WORK ITEM A
For each statement about the speech on freedom of information review, answer yes or no according to whether the speech supports it. Quote the deciding words of the speech exactly.
(i) The 2013 review was carried out by Dr Hawke.
(ii) The review found enough evidence to judge the two-tier model the most efficient way to review FOI decisions.
(iii) At the time of the review, the multi-tiered system had been running for two and a half years.
WORK ITEM B
Answer these questions using the speech on freedom of information review.
(i) What catch-all explanation does the government give for any reform it wants to make?
(ii) As part of what does the review recommend that the two-tier external review model be re-examined?
(iii) According to the speaker, what is the government in effect doing?
WORK ITEM C
Pick up the speech on freedom of information review after its final sentence and continue it.

READING PASSAGE
The government has a catch-all explanation for any kind of reform that it wants to do, which is that it is removing complexity and removing red tape. In this instance it has said it is doing that because of the complexity associated with a two-tiered system—that is, ministers make the decisions and someone oversees them and there is someone potentially to go to and then separate to that is a system of tribunals and courts when you can have a review. It is very clear what the review of this legislation and the operation of the commissioner has stated. The 2013 review by Dr Hawke concluded that this office:

… has been a very valuable and positive development in oversight and promotion of the FOI Act.

It went on to say that yes, it has been there for only a short period of time and there are some who might say that this is another layer in the system, but it is a layer of transparency and a layer of driving change within government about how government thinks about information and releasing it. That is why the review went on to say:

The current system of multi-tiered review has been in operation for two and a half years—

not a long time—

At this stage there is insufficient evidence to make a decision on whether this is the most effective or efficient model for reviewing FOI decisions, particularly in relation to the two levels of external merits review. The Review considers this issue warrants further examination and recommends that the two-tier external review model be re-examined as part of the comprehensive review recommended in Chapter 1.

We have not had that. We have not had the government come say, 'We have had a look at the whole system and there are some things that need to be tweaked.' We have just had the government say, 'Here is an extra layer of scrutiny, transparency and accountability on us, so what can we do to get rid of it?' In effect, what they are doing is demolishing a system that has not had a chance to prove itself but that the reviews we have had so far have said is taking positive steps towards openness and transparency.

RECORDED DATA
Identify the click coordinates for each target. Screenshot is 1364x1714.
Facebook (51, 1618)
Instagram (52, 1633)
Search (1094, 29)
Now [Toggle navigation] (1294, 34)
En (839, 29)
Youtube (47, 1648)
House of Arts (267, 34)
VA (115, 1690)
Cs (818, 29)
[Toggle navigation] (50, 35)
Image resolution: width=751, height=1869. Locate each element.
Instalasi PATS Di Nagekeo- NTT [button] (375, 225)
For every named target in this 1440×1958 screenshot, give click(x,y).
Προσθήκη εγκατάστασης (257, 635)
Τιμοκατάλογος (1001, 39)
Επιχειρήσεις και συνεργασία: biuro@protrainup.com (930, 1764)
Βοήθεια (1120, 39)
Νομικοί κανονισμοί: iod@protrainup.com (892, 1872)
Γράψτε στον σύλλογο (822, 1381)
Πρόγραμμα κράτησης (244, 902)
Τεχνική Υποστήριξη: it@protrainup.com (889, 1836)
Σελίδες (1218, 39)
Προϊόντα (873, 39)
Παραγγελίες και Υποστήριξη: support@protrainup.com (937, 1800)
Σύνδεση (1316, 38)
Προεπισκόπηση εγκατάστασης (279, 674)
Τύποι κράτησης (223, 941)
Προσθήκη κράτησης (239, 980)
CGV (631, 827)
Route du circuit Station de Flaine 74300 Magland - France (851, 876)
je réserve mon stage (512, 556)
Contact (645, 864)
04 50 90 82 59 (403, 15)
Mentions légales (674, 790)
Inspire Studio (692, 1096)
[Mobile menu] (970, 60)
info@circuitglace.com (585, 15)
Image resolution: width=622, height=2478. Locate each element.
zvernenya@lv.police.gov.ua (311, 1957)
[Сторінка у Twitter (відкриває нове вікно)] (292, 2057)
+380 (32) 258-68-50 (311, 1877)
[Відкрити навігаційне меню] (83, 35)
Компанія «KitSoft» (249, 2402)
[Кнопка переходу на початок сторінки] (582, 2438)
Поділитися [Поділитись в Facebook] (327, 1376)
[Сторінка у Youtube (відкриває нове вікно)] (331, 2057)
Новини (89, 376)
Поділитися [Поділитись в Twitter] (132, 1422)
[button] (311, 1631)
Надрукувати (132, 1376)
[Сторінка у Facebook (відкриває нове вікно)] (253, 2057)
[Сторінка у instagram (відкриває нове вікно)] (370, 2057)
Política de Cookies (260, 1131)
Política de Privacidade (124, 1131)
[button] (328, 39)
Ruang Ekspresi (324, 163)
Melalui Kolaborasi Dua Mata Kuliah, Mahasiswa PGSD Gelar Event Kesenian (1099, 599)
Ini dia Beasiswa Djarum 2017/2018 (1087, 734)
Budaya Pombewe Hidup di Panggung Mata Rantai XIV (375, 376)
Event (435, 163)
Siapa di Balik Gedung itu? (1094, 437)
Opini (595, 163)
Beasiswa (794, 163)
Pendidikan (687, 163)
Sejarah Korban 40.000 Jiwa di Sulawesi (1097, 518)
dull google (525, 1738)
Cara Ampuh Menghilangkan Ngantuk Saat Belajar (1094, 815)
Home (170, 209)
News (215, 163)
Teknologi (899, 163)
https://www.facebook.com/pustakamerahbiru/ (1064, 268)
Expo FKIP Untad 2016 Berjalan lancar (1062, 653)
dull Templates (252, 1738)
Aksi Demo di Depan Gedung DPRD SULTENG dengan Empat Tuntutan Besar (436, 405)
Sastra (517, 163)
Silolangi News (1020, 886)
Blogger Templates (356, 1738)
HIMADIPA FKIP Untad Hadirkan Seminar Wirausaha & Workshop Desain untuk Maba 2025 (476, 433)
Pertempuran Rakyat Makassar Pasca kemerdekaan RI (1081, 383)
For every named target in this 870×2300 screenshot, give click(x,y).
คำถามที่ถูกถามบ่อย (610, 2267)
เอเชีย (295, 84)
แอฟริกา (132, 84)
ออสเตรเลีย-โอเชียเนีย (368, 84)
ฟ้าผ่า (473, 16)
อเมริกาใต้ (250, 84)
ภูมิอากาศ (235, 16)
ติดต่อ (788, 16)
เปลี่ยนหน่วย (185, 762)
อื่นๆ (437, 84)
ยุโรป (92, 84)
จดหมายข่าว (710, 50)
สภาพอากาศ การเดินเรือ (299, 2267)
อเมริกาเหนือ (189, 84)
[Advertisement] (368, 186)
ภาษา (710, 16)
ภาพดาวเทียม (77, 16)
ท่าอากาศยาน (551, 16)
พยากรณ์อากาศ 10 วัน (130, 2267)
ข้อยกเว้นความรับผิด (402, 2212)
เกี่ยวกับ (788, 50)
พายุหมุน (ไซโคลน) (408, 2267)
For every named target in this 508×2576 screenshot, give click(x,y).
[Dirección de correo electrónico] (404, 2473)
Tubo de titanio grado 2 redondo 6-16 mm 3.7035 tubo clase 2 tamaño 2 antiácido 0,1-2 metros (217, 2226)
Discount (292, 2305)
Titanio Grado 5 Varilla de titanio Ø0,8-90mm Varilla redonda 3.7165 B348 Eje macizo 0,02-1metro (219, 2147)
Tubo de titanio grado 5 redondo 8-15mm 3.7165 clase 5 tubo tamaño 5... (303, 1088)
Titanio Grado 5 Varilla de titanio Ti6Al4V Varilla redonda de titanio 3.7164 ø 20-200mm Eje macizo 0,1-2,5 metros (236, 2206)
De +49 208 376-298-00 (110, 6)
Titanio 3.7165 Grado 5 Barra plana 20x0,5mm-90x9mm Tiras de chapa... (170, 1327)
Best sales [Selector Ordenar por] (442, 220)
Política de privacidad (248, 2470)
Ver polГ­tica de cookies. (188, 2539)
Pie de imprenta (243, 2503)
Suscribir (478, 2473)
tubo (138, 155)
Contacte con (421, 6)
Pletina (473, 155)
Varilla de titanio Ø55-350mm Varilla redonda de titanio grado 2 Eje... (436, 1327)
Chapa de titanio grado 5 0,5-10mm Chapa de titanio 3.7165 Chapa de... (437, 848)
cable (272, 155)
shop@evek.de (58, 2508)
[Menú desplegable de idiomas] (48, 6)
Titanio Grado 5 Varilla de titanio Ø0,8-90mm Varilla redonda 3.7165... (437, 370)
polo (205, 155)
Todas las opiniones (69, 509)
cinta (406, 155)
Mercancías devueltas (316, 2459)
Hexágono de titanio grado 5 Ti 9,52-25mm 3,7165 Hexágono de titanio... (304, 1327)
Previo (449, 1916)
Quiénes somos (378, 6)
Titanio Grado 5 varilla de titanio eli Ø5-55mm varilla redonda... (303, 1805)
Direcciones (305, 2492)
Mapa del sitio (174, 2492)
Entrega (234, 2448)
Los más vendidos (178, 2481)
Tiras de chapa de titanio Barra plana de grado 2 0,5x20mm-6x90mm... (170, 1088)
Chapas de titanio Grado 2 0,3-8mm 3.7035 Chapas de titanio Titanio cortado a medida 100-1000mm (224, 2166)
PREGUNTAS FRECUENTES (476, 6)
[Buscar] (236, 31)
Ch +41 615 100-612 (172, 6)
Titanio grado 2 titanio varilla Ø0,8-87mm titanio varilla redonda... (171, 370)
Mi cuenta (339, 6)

RESPONSE A
(i) Yes: "The 2013 review by Dr Hawke"
(ii) No: "At this stage there is insufficient evidence to make a decision on whether this is the most effective or efficient model for reviewing FOI decisions"
(iii) Yes: "The current system of multi-tiered review has been in operation for two and a half years"

RESPONSE B
(i) It says it is removing complexity and removing red tape.
(ii) As part of the comprehensive review recommended in Chapter 1.
(iii) Demolishing a system that has not had a chance to prove itself.

RESPONSE C
What we did not hear in the minister's second reading speech was that the abolition of the office is going to remove the statutory monitor of compliance with the scheme. This is very significant. This is a seismic shift in how government decision makers think about the openness of their information. This is not something that ought to have been new to the Australian decision-making system. Back in 1995 the Australian Law Reform Commission recommended that we take action on this front. It took 15 years for the government to act. I commend the previous government for at least acting. Having taken that step that has been called for since 1995 and having had now a couple of years of operation of this, which is generally receiving positive comments, with the caveat that it should be given a bit more time to let it prove itself, the government is now taking us back to the situation before anyone took any steps at all. We are going to have a gap in our system and there will now not be an independent officer charged with driving that kind of accountability and transparency within the government. Similarly—and this was also not referred to—we are going to now not have an officer charged with that provision of strategic advice to the government on the broader questions of information management.

To that extent you can see that this is not about addressing real issues in the system. It is not about addressing technical questions that have arisen during the brief operation of a system that may have had some flaws and may have introduced some level of complexity. Some might say it needs some tweaking. If that is the case then have a proper review of it and come back with some suggestions to make the system work better. Do not abolish it completely. That is the direction that this government is going.

I will conclude my brief remarks here, but we will have more to say about this when the bill reaches the other place. If ever there were a government that you should not take on its word—'Just trust us and it will be all right; just let us have a bit more power, a bit more secrecy and a bit less responsibility to the public'—it is this one. We have been seeing that this week in other debates in this place and in the other place. We should be shining more light on the processes that governments make decisions by. For those reasons the Greens will not be supporting this bill.